- WORK TO BE COMPLETED -
Render the material below as a numbered list, omitting the blank lines and the pictures.

(Part of a data file)

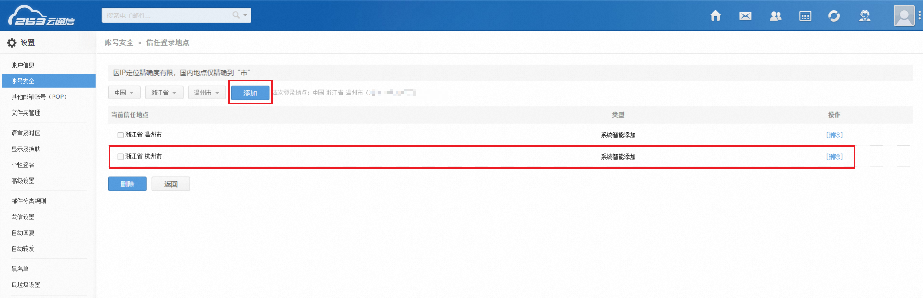The image size is (923, 298).
Task: Click the 删除 link for 杭州市 row
Action: point(834,157)
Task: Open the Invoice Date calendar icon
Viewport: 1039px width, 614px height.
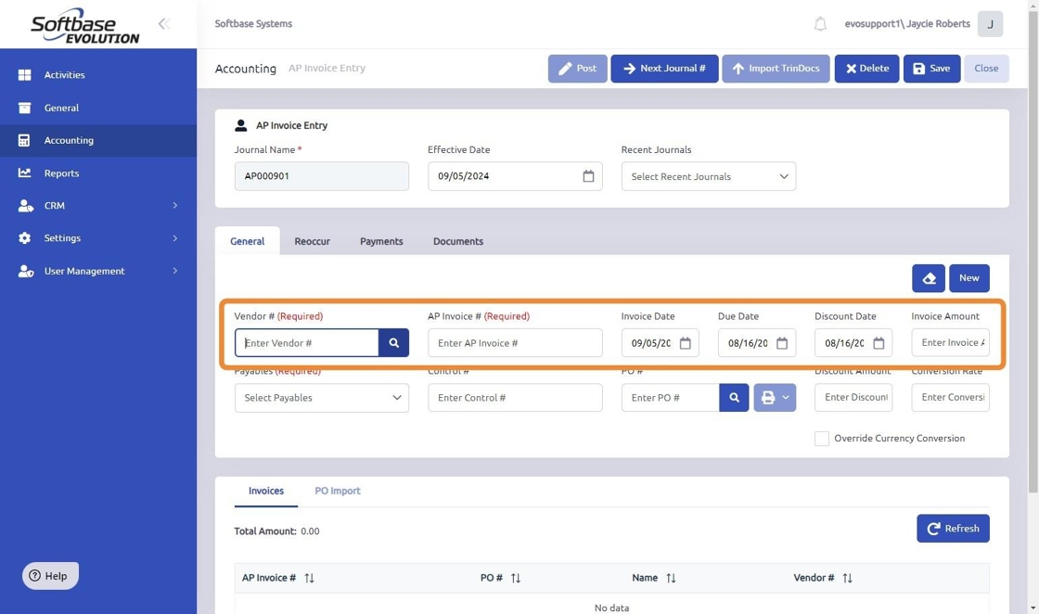Action: click(686, 343)

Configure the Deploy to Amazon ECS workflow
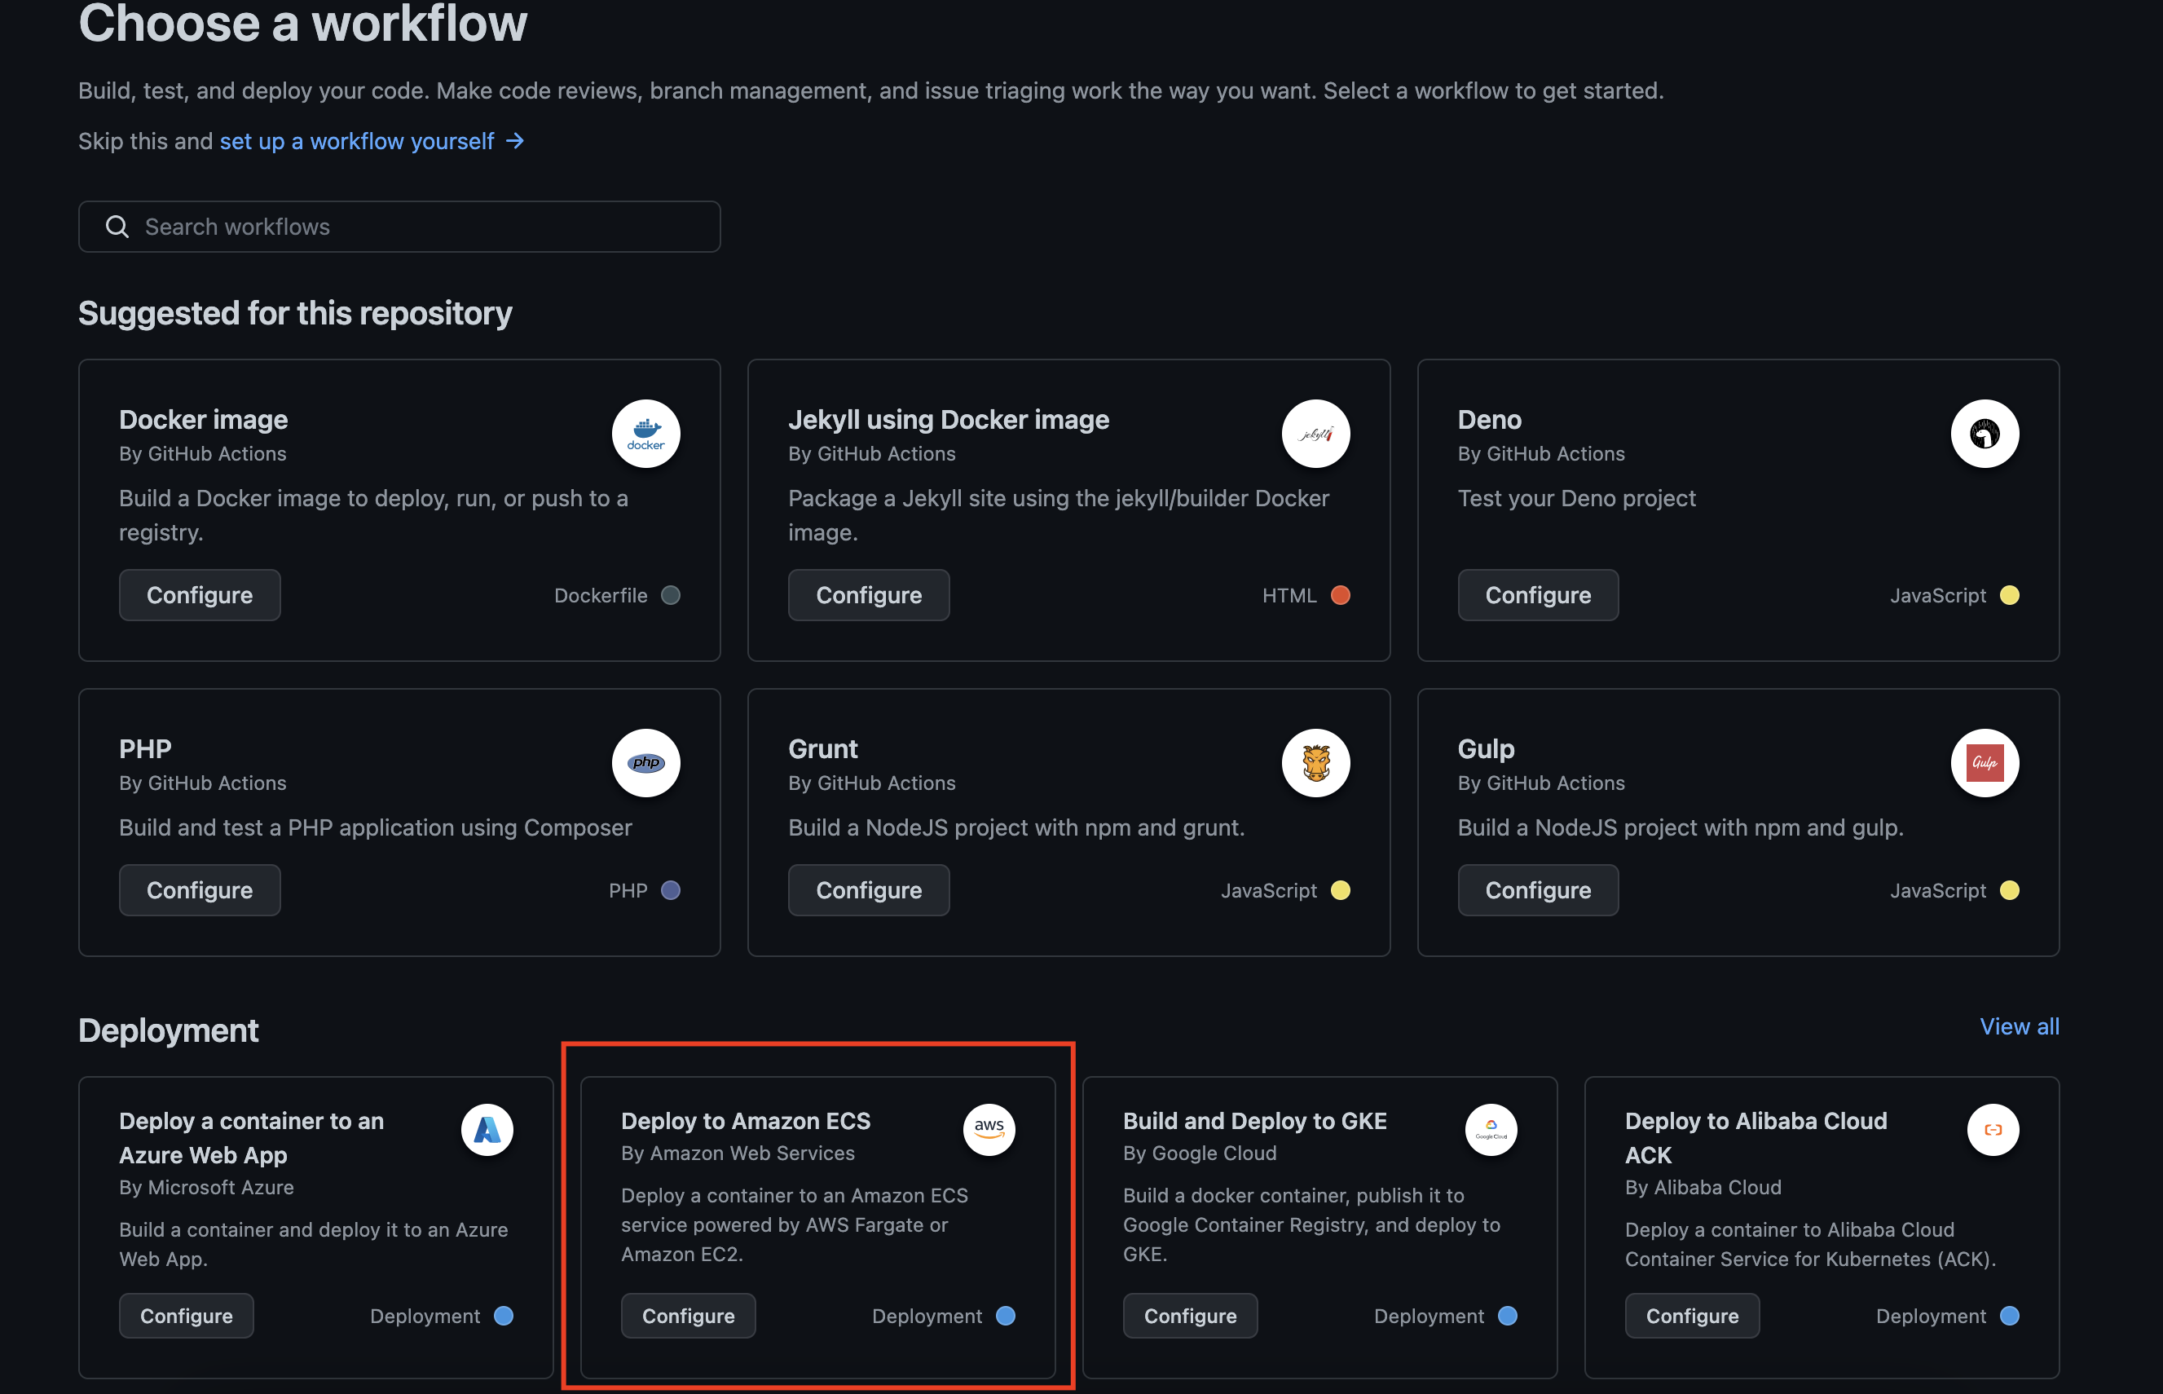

- SOLVED EXERCISE -
1. The image size is (923, 298).
2. Task: Click the 删除 link for 杭州市 row
3. Action: point(834,157)
4. Task: Open the Invoice Date calendar icon
5. Viewport: 1039px width, 614px height.
6. Action: click(686, 343)
7. Configure the Deploy to Amazon ECS workflow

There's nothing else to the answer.